Они продолжали идти вдоль одной из самых нижних галерей фабрики изделий из рубина и пришли к маленькому мосту, образующему род свода. Взглянув через перила вниз, Грехэм увидел пристань под такими огромными арками, каких еще он никогда не видел. Три баржи, наполовину скрытые в облаках белой мучнистой пыли, выгружали при помощи целой толпы кашляющих людей свой груз размолотого полевого шпата. Каждый рабочий двигал маленькую тележку. Пыль наполняла все пространство, образуя удушливый туман, придававший желтый оттенок электрическому свету. Жестикулирующие тени рабочих то появлялись, то исчезали на длинной белой известковой стене. То и дело какой-нибудь из них останавливался и начинал кашлять.

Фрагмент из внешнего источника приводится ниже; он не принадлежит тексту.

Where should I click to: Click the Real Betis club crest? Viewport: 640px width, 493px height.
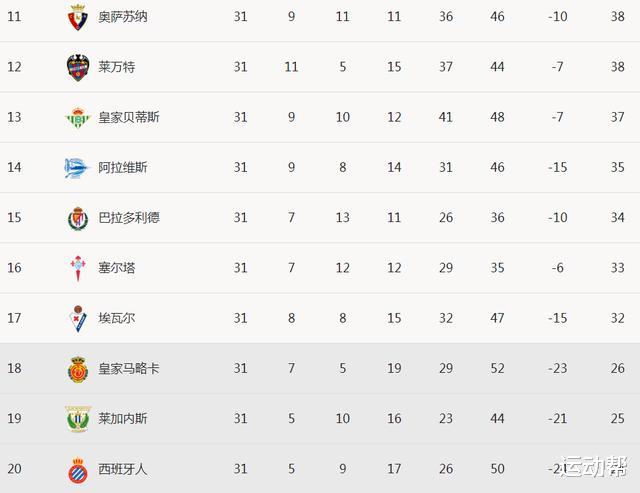tap(78, 117)
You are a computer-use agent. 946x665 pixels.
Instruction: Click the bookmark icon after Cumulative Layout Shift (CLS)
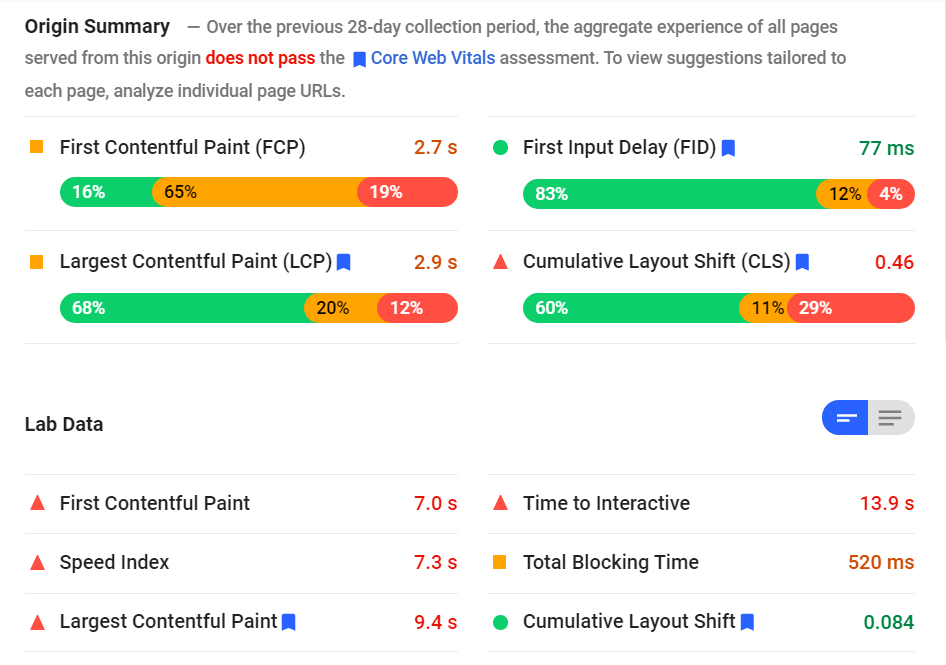click(802, 262)

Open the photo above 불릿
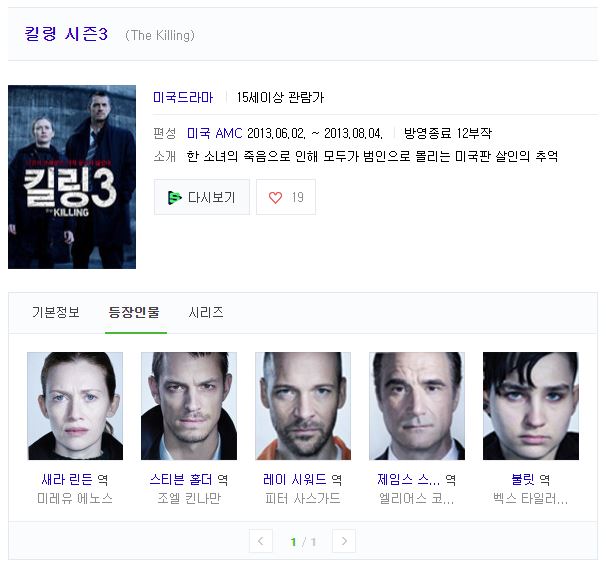[x=531, y=406]
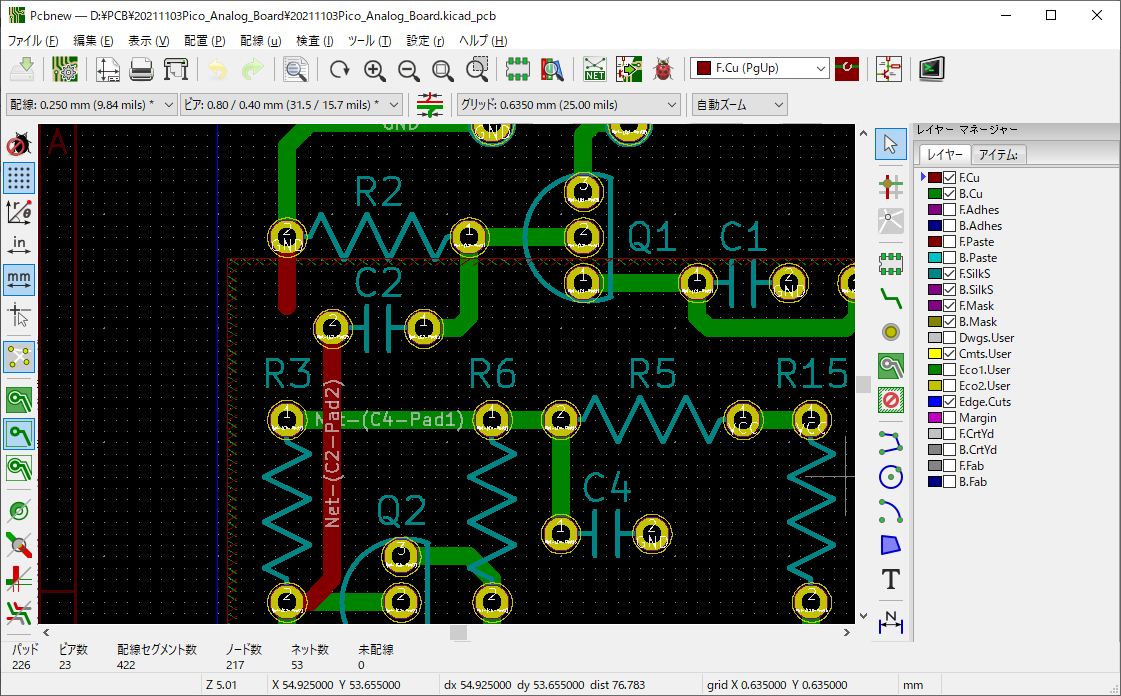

Туманная масса громадных каменных сооружений, поднимавшихся над чернильными водами реки, напомнила Грехэму о множестве дорог, галерей и лифтов, которые, поднимаясь этажами над его головой, отделяли его от поверхности земли. Люди работали молча, под наблюдением двух полисменов рабочей полиции, и только шаги их производили глухой звук, когда они ступали по плитам.
В то время как Грехэм наблюдал эти сцены, в темноте раздался чей-то голос, начавший петь.
— Молчать! — крикнул полицейский, но его приказание не было исполнено. Сначала один, а потом и все покрытые белой пылью рабочие, вызывающе подхватили припев Песни Восстания. Шаги рабочих, ступающих по плитам, отбивали такт этой песни: "трамп! трамп! трамп!" Полицейский, отдавший приказание, взглянул на своего товарища, и Грехэм увидел, что тот пожал плечами. Он больше не делал попыток прекратить пение.